I'm not sure why you want to run a Turing machine emulator on an LLM, when you could just write a massively faster one to run on the computer your LLM is running on, cutting out the middle man, but whatever floats your boat I suppose.

Heck, if you really like emulation and super slow speed then how about implementing Conway's game of Life to run on your LLM Turing machine emulator, and since Life is also Turing complete you could run another Turing machine emulator on that (it's been done), and finally run your AGI on top of that! Woo hoo!

I do think you'll have a challenge prompting your LLM to emulate a Turing machine (they are really not very good at that sort of thing), especially since the prompt/context will also have to do double duty as the Turing machines (infinite length) tape, but no doubt you'll figure it out.

Keep us posted.

I'll be excited to see your AGI program when you write that bit.

naasking 4 days ago | parent [-]

The point has nothing to do with speed, but with expressive power / what is achievable and learnable, in principle. Again, if you accept that a computer can in principle run a program that qualifies as AGI, then all I'm saying is that an LLM with memory augmentation can in principle be trained to do this as well because their computation power is formally equivalent.

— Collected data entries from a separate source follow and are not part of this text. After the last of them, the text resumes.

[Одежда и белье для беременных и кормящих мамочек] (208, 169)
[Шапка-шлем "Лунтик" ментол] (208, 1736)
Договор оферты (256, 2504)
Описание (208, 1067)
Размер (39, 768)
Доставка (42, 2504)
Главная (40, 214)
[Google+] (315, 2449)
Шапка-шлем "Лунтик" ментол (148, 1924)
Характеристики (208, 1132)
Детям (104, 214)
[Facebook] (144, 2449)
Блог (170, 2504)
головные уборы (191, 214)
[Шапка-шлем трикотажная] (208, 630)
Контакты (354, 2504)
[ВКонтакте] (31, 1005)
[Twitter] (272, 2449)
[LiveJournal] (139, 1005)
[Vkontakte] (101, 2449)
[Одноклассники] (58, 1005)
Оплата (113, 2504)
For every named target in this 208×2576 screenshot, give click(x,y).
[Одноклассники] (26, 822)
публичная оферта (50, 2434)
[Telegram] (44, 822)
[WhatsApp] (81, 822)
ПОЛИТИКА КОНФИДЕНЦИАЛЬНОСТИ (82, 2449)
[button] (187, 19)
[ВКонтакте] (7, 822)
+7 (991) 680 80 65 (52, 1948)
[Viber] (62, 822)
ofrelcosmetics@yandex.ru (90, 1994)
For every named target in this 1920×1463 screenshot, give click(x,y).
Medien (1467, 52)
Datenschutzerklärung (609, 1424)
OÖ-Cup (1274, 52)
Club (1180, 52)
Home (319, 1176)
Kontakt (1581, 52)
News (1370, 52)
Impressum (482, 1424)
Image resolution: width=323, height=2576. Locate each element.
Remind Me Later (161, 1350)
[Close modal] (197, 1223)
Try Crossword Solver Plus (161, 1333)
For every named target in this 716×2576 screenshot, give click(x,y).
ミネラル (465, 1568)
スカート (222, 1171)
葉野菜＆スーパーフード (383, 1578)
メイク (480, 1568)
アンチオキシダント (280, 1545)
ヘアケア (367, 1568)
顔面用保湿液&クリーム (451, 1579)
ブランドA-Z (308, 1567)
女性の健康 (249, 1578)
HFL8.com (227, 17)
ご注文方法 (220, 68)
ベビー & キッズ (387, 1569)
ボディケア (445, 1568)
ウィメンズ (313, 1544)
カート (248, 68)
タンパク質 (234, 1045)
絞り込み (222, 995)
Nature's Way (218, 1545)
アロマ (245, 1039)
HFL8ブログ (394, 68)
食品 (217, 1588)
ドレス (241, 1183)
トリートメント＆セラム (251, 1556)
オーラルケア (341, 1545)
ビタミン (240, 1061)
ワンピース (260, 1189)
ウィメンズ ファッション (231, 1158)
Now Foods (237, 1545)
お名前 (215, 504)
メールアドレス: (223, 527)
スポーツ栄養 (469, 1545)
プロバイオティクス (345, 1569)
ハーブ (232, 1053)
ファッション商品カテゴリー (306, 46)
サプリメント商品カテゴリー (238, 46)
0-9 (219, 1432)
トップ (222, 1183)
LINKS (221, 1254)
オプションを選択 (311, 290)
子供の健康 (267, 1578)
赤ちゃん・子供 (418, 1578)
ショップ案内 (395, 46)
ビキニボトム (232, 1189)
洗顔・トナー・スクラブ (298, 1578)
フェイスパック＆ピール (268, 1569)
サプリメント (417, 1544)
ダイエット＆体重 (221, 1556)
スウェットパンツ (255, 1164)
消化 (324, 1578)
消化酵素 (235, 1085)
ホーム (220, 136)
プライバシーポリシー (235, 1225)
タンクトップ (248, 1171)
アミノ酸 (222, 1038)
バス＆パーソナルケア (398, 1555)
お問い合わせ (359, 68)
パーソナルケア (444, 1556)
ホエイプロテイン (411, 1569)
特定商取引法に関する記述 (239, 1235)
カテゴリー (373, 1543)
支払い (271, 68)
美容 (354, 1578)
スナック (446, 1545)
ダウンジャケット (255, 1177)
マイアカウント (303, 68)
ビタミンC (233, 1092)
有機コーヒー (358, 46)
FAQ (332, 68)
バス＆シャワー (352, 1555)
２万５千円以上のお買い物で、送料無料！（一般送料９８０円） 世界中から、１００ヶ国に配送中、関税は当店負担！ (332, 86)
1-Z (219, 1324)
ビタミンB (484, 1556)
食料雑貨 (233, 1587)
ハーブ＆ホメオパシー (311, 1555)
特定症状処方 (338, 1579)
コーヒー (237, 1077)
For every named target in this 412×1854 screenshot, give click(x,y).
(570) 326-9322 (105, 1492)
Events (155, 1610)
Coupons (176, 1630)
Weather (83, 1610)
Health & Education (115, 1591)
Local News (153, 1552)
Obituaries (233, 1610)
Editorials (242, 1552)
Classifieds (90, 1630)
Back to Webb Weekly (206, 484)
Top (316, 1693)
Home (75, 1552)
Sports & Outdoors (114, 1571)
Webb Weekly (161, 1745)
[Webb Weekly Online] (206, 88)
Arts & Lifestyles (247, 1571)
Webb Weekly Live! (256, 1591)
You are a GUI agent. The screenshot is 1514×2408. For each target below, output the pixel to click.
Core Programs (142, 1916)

And coincidentally, a new paper being discussed on HN is a good example addressing your concern about existing models learning and developing novel things. Here's a GPT model that learned physics just by training on a data:

https://arxiv.org/abs/2509.13805

HarHarVeryFunny 4 days ago | parent [-]

You seem to want to say that because an LLM is Turing complete (a doubtful claim) it should be able to implement AGI, which would be a logical conclusion, but yet totally irrelevant.

If the only thing missing to implement AGI was a Turing machine to run it on, then we'd already have AGI running on Conway's game of Life, or perhaps on a Google supercomputer.

> Here's a GPT model that learned physics just by training on a data

It didn't learn at run-time. It was PRE-trained, using SGD on the entire training set, the way that GPT's (Generative PRE-trained Transformers) always are.

In order to learn at run-time, or better yet get rid of the distinction between pre-training and run-time, requires someone to invent (or copy from nature) a new incremental learning algorithm that:

a) Doesn't require retraining on everything it was ever previously trained on, and

b) Doesn't cause it to forget, or inappropriately change, things it had previously learnt

These are easier said than done, which is why we're a decade or so into the "deep learning" revolution, and nothing much has changed other than fine-tuning which is still a bulk data technique.